_Instructions for the task_. Carry on the passage about Todd McLellan's photographs of disassembled objects from its final sentence.

_Supplied passage_.
┌──

At this point in his curious side-career, McLellan has his deconstruction technique down to a science. Incorporating his skill with a camera, the detail-oriented experimenter has turned what were once idle personal explorations into striking works of visual art.

Drawing his inspiration from assembly diagrams of the sort found in user’s manuals, McLellan lays out his own “exploded views” using the physical components themselves, rather than two-dimensional digital facsimiles. In so doing, he eliminates abstraction from the equation, and presents viewers with the purest imaginable breakdowns of products they employ every day.

“I wanted to profile [them] in a way that was true to the object, that shows the mechanics,” McLellan says. “It’s quite amazing that the thing works, but then beyond that, how does it work? And how does it fit in one exterior shell?” His art attempts to answer these questions.

Things Come Apart by Todd McLellan

In his 2013 book Things Come Apart, McLellan presents dozens of richly colored images, each one captured from a bird’s-eye perspective, and each devoted to a particular appliance or gadget.

└──

_Source data_.
┌──

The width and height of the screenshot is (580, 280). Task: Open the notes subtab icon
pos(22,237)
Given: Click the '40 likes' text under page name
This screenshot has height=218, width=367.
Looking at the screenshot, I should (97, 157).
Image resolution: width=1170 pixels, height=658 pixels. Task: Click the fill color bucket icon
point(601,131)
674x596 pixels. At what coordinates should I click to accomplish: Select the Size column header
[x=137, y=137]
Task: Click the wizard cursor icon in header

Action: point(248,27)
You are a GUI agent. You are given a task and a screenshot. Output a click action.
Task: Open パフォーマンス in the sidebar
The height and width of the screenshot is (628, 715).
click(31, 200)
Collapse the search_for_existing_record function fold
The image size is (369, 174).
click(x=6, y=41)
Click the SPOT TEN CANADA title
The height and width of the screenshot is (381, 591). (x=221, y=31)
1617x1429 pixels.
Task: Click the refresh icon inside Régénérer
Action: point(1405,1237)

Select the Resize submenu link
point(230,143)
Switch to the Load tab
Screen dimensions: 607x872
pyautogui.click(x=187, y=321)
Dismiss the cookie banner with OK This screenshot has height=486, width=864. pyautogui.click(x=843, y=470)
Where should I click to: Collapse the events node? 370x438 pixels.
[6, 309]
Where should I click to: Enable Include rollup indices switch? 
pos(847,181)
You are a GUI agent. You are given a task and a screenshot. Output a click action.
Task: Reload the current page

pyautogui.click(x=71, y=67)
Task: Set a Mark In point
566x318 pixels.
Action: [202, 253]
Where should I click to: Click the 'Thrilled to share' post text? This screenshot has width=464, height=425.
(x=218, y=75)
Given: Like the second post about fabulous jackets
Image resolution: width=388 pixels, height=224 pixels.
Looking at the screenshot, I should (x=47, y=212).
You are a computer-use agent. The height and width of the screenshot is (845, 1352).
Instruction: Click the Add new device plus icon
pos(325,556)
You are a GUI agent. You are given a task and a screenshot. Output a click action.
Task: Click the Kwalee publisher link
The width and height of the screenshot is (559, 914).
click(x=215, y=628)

└──

_Exercise result_.
As the artist explains, arranging components in an intuitive, compelling way can be half the challenge. Part of his aim in crafting his schematic layouts is for viewers to be able to intuit the process by which the devices were broken down in the first place, i.e., to preserve to the extent possible the differentiation between the outermost, intermediate and innermost layers of parts.

McLellan is methodical in the extreme. “When I’m disassembling,” he says, “I understand: this is the core of the unit, so these pieces stay together, this is the top part of the unit, so those pieces stick,” and so on.

Having broken an object down into as many parts as possible using only rudimentary tools, McLellan orients the components in a way that strikes an elusive balance between technical rigor and visual appeal, then takes his photograph.

Looking at McLellan’s dazzling array of Smith-Corona typewriter components, 621 in all, one cannot help but be impressed, by the skill of both the artist and the machine’s original inventor. “When you start pulling it apart,” McLellan describes, “seeing the arms, and those three different levers. . . it’s quite amazing. The backwards engineering to that is unreal. It baffles me.”

Lately, in addition to his static, overhead views of disassembled devices, McLellan has refined a more dynamic kind of photography: mid-free fall snapshots of deconstructed objects caught in gravity’s pull. He sees these motional, chaotic images as the perfect complement to his precise maps of components.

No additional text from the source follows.